デビューしてからまだ長くはないが、だいたいはお互いを知っていたはずだったが、こんなヒムチャンを見るのは初めてのことだ。

ストレス解消にちょっと屋上に来たのに、とんだモノに遭遇してしまった。
しかし、いつの間にか俺の感じていたもやもやとしたモノは消えてしまったようだ。絶対、こいつのせいだ。

「なんでこんなとこで寝てんだよ。」

と、問いかけてみるも答えはなかった。

むかむかして頬を少し叩いてみたが、眉をしかめるだけで変化はなかった。

「無視すんな、こら、おい」

しかし、無視された。

このまま問答を繰り返したところで、この男は無視を決めるだろう。


そう考えた俺は、仕方なく、ヒムチャンをどうにかして宿舎へと運ぶことに決めた。
思わず、うつむいて嘆息をついた。

「はあ……酒もほどほどにしろよ……。とにかく。このまま居たらお前、死ぬから。黙って俺の肩乗れ」

胸元で組まれていた手を崩し、力づくで引っ張ろうとする。だが、ヒムチャンが手を払って拒む。

「やめろよ……。ちゃんと、死ぬ前に帰るし」

俺、もう酔ってないし、と時間をかけて起き上がりあぐらをかいた。そして俺に背を向けてしまった。月明かりに影が伸びる。
酔っ払いのような様子は見られないし、本当に酔いは無いみたいだ。

「あっそ」

しかしヒムチャンは起き上がった後もぼーっと空を見つめていた。いつもの、馬鹿に明るいおちゃらけた雰囲気とは違い、窮屈そうな顔をしていた。
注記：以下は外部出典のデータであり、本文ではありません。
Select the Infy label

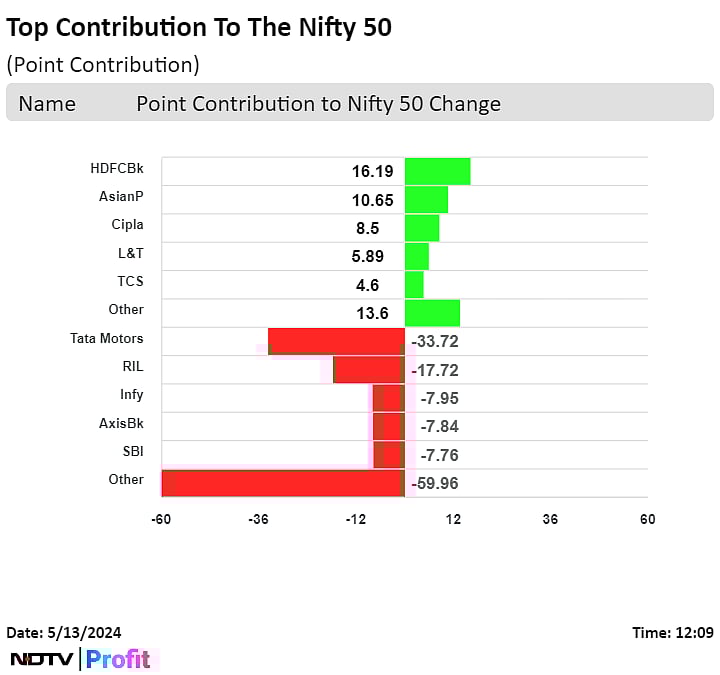pos(131,394)
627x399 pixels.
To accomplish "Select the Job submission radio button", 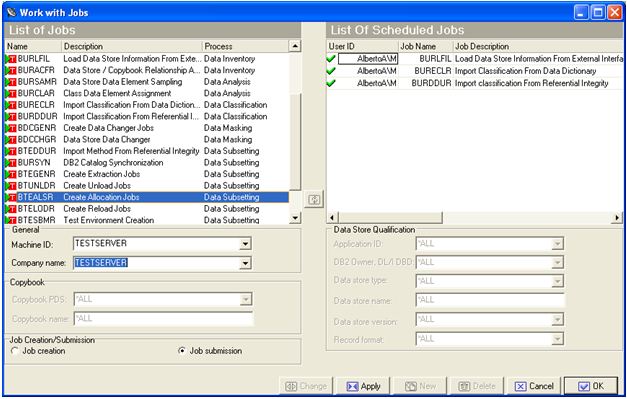I will pyautogui.click(x=182, y=351).
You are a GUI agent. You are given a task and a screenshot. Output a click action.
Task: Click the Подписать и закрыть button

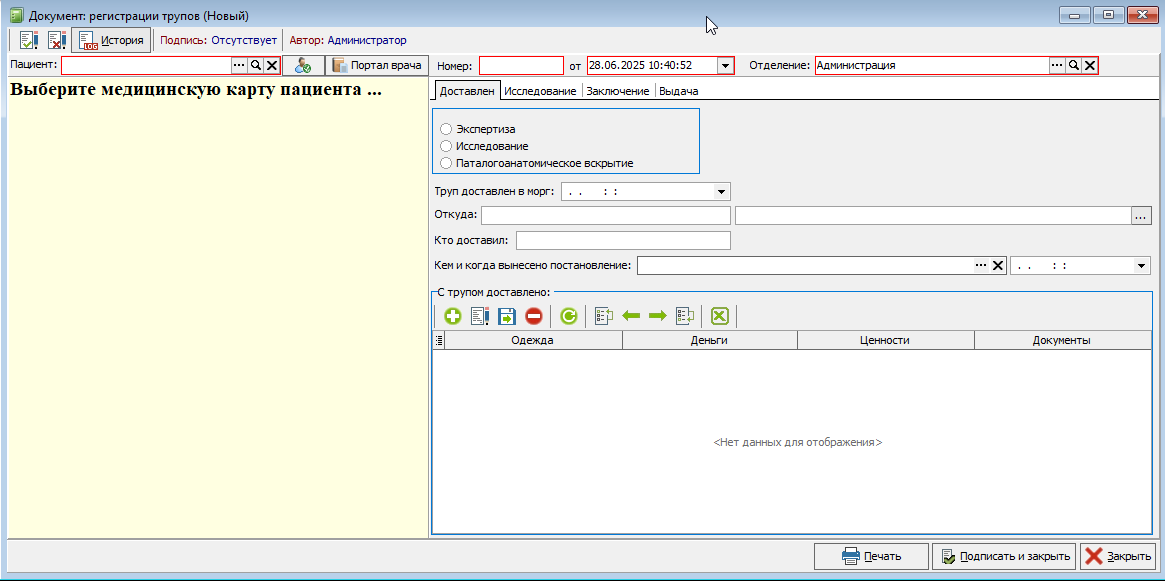tap(1005, 556)
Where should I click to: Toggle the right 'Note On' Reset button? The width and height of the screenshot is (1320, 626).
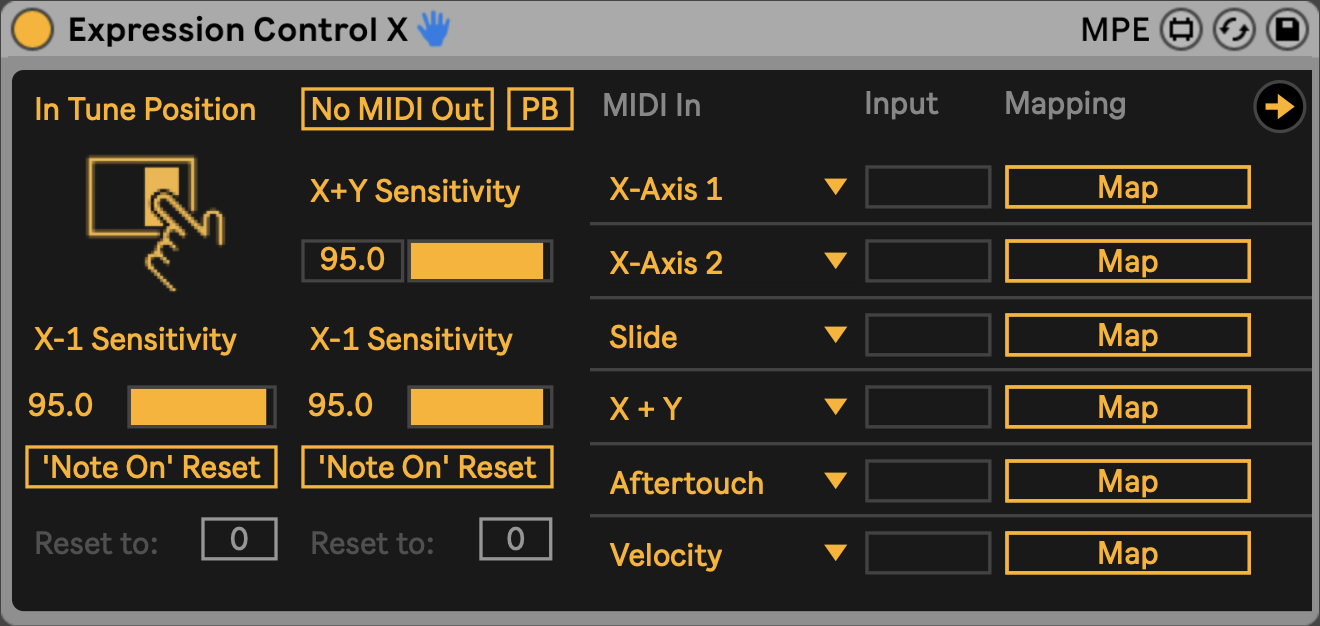click(x=427, y=467)
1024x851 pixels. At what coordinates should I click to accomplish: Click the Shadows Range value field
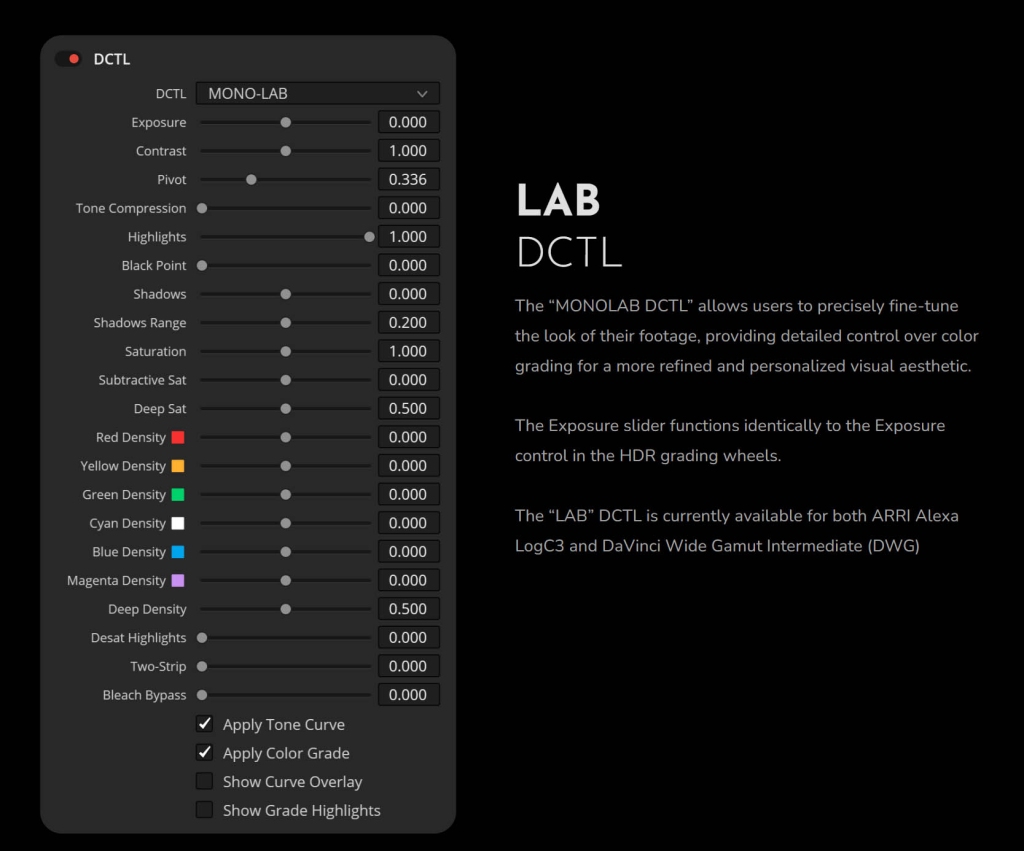coord(408,323)
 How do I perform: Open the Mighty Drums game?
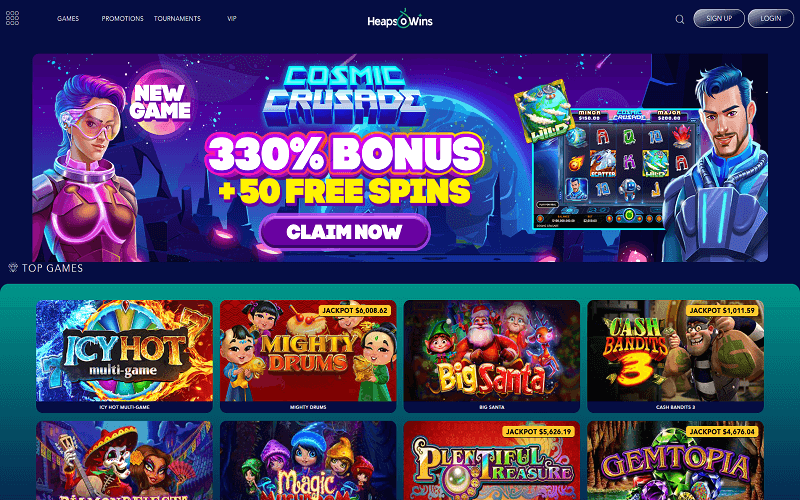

凍るような風が吹きつける。鼻の先の感覚はもはや無くなってしまった気がする。

ああ、こんな寒さでもなお、外にいられる神経がわからない。

五分や十分、寒空の下にいたくらいであんなにも身体は冷えない。

俺たちが夜宿舎に帰って来てからご飯を一緒に食べた後、確か、ヒムチャンは一番にシャワーを浴びた。デヒョン、ヨンジェ、ジョンオプ、最後に俺。
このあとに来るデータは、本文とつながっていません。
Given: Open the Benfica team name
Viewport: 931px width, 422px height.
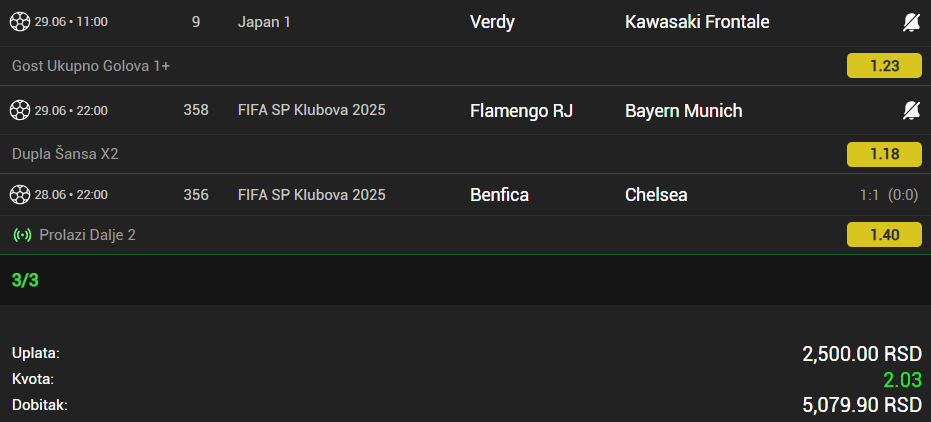Looking at the screenshot, I should [x=499, y=195].
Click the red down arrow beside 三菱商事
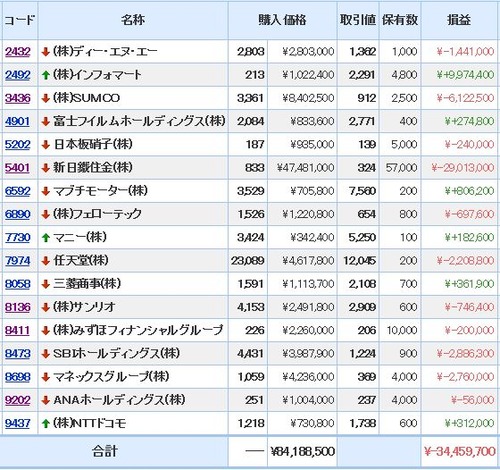Viewport: 500px width, 470px height. [46, 284]
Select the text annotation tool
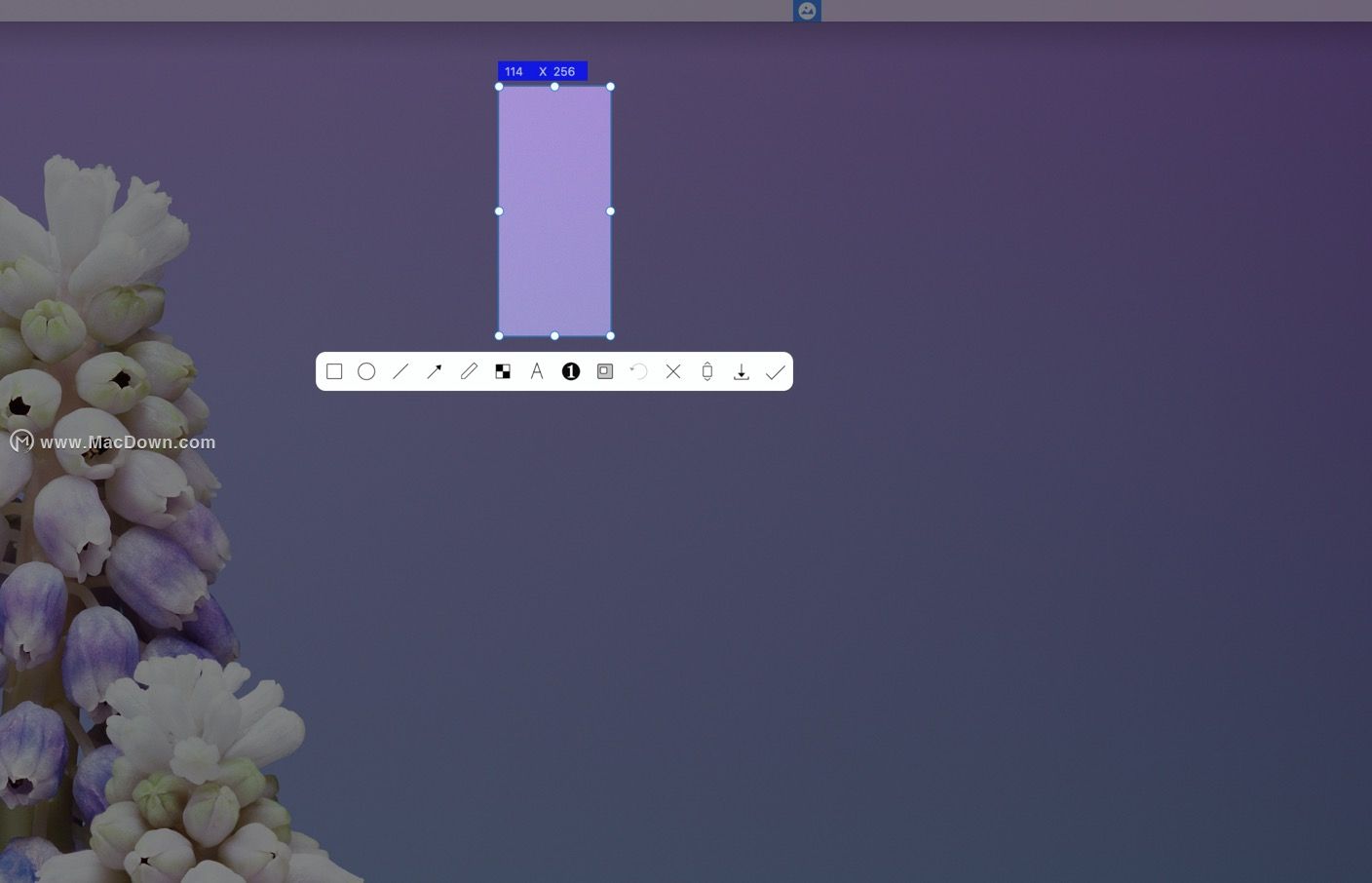1372x883 pixels. pos(537,371)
疲れが溜まったメンバーたちはいつもすぐに寝てしまうから、抜け出すのは簡単だっただろう。
俺は作詞に夢中で、ヒムチャンが出ていったことすら気づかなかった。
そんな自分に少し嫌気なようなものを感じた。

ぱん、と手を叩き、立ち上がった。響いた音はとても乾いていた。

「本当に帰って来いよヒムチャン、死ぬから」

「……んー。」

ヒムチャンは振り返ることなく手だけ振った。
俺は軽く笑う。

「酔ってないなら、どうしてそんなふぬけた動きをすんだよ」

「まったく、天下のキムヒムチャンだって、息抜きが必要なんだぞー?」

いつものおどけ。ヒムチャンが肩を揺らして笑った。

だけど何故か、何か、心に引っかかった。

不審に思った俺はこっそり近づいて、ヒムチャンの顔を覗き込んだ。